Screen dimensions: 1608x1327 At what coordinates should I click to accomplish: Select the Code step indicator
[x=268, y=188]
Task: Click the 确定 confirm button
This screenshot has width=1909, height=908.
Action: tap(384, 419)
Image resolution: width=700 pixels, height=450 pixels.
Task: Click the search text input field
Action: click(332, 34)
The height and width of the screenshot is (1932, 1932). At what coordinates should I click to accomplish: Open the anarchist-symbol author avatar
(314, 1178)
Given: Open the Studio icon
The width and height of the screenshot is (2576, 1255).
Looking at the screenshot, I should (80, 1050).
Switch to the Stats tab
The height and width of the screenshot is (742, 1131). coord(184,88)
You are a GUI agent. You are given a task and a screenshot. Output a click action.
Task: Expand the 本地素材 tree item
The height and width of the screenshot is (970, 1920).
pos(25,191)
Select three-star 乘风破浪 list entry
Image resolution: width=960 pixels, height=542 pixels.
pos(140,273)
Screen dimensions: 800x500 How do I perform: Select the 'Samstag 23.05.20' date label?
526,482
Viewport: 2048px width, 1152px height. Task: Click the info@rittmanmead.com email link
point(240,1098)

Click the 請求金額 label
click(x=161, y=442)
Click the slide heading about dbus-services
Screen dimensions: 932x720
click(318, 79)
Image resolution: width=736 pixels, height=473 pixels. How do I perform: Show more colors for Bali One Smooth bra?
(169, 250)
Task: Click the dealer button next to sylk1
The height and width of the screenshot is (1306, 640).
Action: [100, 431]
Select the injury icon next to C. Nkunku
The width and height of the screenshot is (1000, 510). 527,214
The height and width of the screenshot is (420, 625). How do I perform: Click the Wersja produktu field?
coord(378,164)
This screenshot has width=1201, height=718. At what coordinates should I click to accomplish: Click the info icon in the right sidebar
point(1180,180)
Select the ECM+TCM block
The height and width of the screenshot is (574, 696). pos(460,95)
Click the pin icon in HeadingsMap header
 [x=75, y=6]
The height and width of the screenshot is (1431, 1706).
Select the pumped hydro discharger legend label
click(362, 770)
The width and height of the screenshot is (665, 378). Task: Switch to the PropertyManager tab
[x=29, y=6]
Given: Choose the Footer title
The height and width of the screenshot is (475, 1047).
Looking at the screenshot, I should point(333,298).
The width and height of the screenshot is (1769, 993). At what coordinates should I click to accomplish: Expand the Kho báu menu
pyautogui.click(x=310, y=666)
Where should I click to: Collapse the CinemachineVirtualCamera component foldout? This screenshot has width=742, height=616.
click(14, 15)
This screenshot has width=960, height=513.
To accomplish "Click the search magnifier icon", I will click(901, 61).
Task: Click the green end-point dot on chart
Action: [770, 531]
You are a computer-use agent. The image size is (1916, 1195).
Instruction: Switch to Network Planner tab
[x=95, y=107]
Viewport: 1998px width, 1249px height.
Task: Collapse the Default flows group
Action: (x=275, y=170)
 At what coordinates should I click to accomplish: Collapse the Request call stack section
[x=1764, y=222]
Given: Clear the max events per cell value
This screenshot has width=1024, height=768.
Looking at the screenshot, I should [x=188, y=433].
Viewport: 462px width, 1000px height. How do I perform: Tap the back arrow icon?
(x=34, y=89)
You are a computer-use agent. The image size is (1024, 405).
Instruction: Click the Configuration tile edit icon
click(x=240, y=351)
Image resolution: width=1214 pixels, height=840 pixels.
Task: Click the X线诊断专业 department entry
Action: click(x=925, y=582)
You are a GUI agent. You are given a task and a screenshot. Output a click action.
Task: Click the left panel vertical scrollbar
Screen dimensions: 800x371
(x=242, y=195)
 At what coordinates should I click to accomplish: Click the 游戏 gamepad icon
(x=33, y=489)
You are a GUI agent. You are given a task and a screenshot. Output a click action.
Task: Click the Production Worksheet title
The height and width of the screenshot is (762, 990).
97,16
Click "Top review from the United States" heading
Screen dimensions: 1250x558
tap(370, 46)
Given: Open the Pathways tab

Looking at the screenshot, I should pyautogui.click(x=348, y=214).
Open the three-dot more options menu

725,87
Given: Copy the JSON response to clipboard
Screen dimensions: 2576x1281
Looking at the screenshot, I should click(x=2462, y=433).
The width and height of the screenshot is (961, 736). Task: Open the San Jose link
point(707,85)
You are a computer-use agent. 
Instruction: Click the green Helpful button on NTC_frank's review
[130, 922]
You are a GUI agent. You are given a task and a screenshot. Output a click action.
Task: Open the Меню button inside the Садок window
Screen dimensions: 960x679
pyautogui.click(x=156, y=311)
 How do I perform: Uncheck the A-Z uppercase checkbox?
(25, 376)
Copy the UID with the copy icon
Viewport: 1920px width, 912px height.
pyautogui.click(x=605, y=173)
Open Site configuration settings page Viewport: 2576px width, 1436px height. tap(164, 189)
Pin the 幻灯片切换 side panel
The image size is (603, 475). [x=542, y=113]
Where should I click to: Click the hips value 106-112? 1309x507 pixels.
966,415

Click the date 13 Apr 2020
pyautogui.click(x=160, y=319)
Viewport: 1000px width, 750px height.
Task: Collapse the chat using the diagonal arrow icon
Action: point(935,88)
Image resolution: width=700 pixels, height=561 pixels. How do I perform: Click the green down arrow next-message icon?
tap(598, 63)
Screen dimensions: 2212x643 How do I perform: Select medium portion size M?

---

Repeat the items from the line that contains "The width and height of the screenshot is (961, 736)." through the line that contains "pyautogui.click(x=605, y=173)", copying each line as it appears.

The width and height of the screenshot is (961, 736). Task: Open the San Jose link
point(707,85)
You are a computer-use agent. 
Instruction: Click the green Helpful button on NTC_frank's review
[130, 922]
You are a GUI agent. You are given a task and a screenshot. Output a click action.
Task: Open the Меню button inside the Садок window
Screen dimensions: 960x679
pyautogui.click(x=156, y=311)
 How do I perform: Uncheck the A-Z uppercase checkbox?
(25, 376)
Copy the UID with the copy icon
Viewport: 1920px width, 912px height.
pyautogui.click(x=605, y=173)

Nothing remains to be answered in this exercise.